Saturday, October 4, 2008

Look hard enough...

...and you will find a flaw in everything.

Lately, man, lately I have seen multiple flaws in everyone. And I mean everyone, including myself. It seems as if the past few weeks have been a time of my eyes opening to the fact that people are flawed. Can I just say this before I go on: I HATE seeing flaws in people. I hate it. I hate it. I hate it. There is nothing that I wouldn't choose over discovering another person's flaws.

No matter what, who, or why, every single day I have noticed flaws in at least one person. And it sucks majorly. So, now, I have to dissect why I expect certain people to meet certain standards, if they are meeting them, and what right or reason I have to be disappointed.

Man, I feel so heavy right now. I wish I had never seen the things I have this past month. And I don't know if it's God or what, but I know of no one in Tallahassee that has not let me down in some way this semester. And that makes me really sad. But again, why do I feel let down? What is my personal stake in their actions?
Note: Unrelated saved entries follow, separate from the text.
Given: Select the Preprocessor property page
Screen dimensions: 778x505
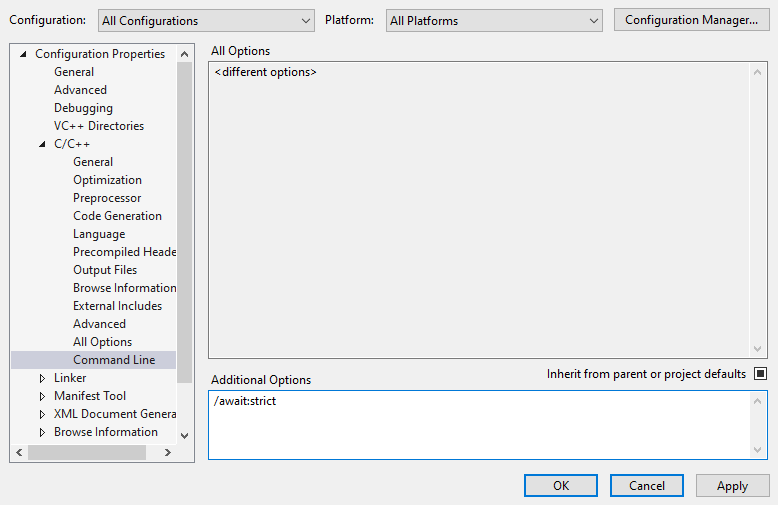Looking at the screenshot, I should tap(107, 198).
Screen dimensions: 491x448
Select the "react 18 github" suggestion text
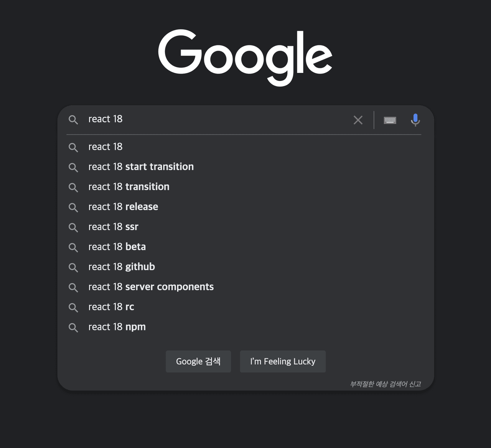(x=122, y=267)
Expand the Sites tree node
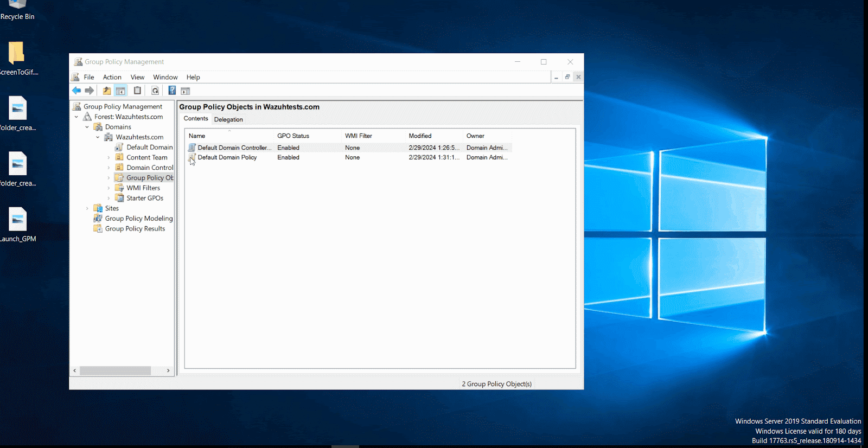Screen dimensions: 868x448 87,208
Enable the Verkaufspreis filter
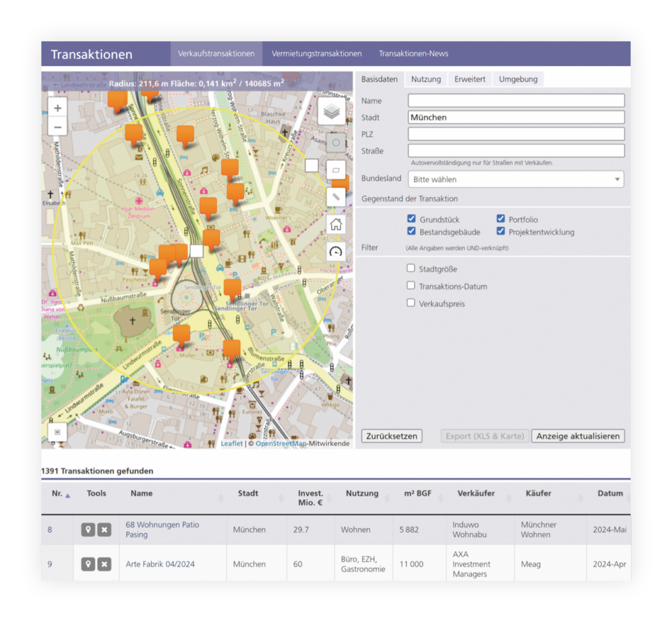Screen dimensions: 672x621 (x=411, y=303)
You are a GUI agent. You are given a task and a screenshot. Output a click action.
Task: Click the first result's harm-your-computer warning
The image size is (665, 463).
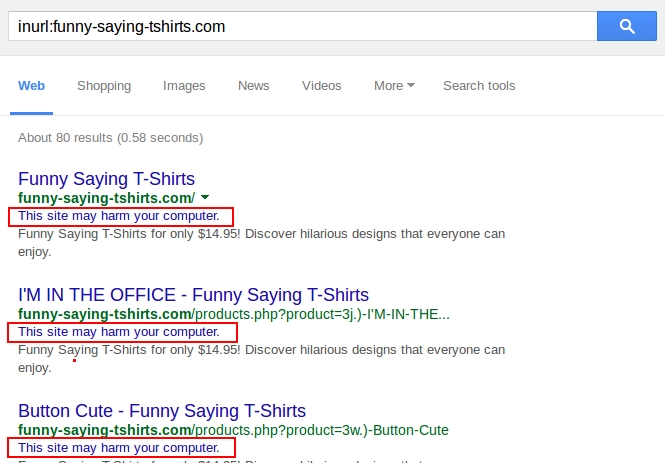tap(119, 216)
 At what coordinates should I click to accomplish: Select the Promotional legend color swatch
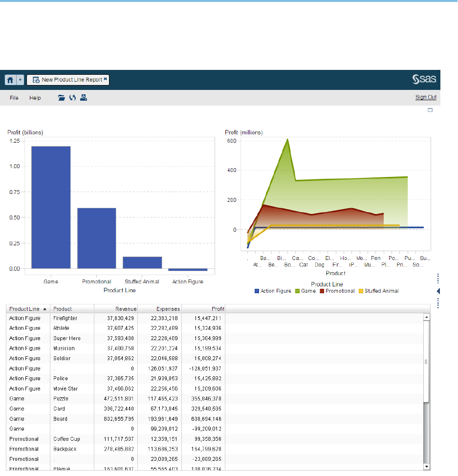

Another thing, I am not responding well to it. I have not yet learned how to process character and personality flaws while still interacting normally with the person. Their personal shortcomings affect me directly. I have not mastered letting my spirit take over when my mind is reeling from what just happened. I guess one day I'll get it down. Until then, I am amazed at how much I missed in the people around me.